──────── Supplied information ────────

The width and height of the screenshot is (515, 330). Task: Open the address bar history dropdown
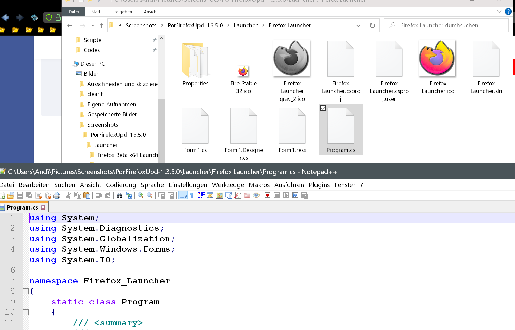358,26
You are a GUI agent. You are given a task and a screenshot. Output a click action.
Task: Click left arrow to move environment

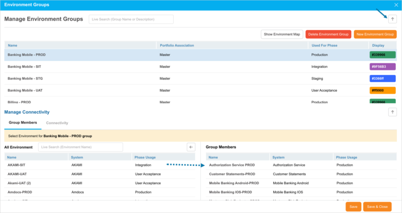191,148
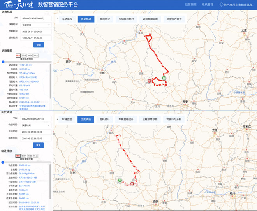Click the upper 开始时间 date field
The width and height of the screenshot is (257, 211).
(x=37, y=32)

────────
──────── Supplied information ────────

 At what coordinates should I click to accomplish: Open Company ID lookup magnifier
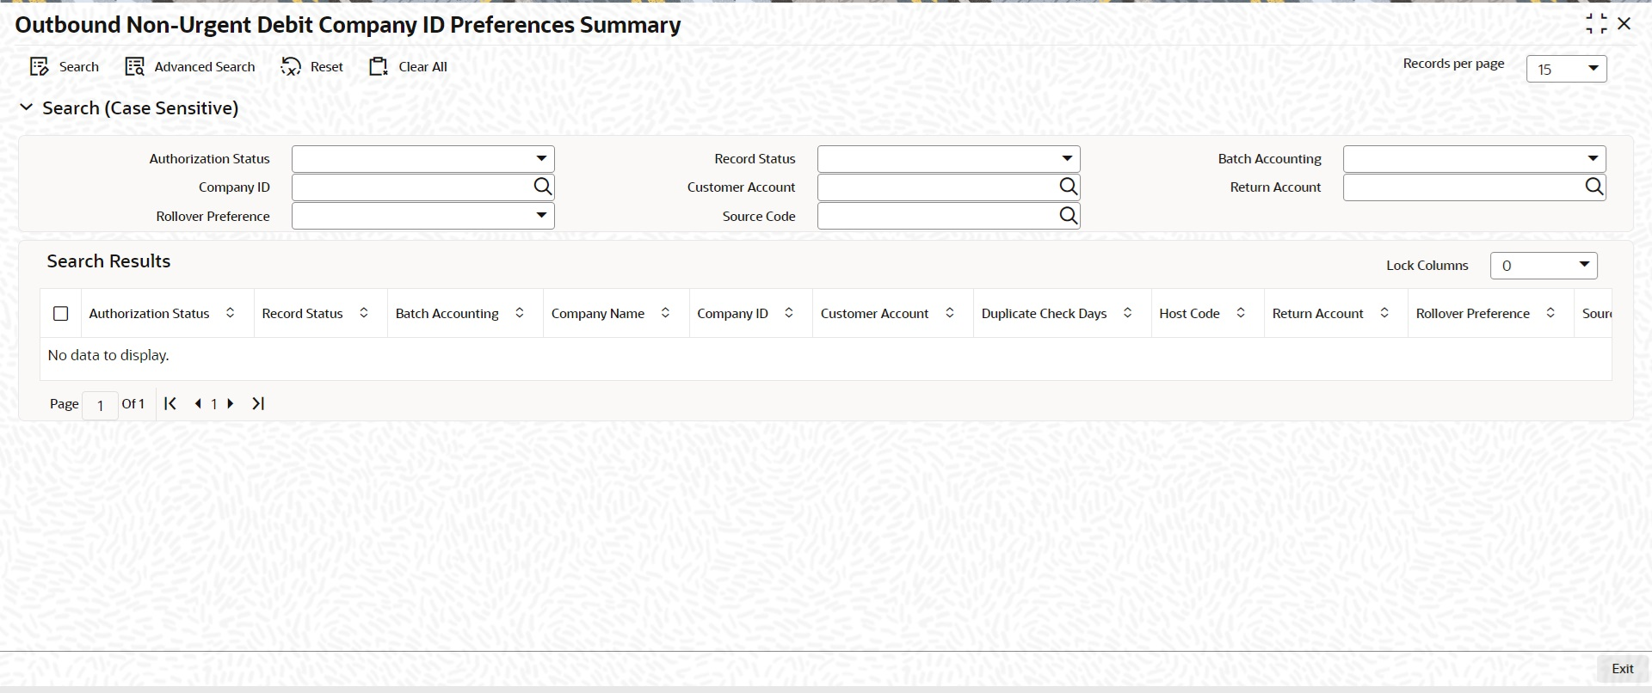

────────

About this task: For the data above, set down exactly the lines from the line with "The width and height of the screenshot is (515, 330)." to the line with "You are a GUI", both included, leaving pictures out.

Reply to the task:
The width and height of the screenshot is (515, 330). Task: Open the address bar history dropdown
358,26
You are a GUI agent. You are given a task and a screenshot. Output a click action.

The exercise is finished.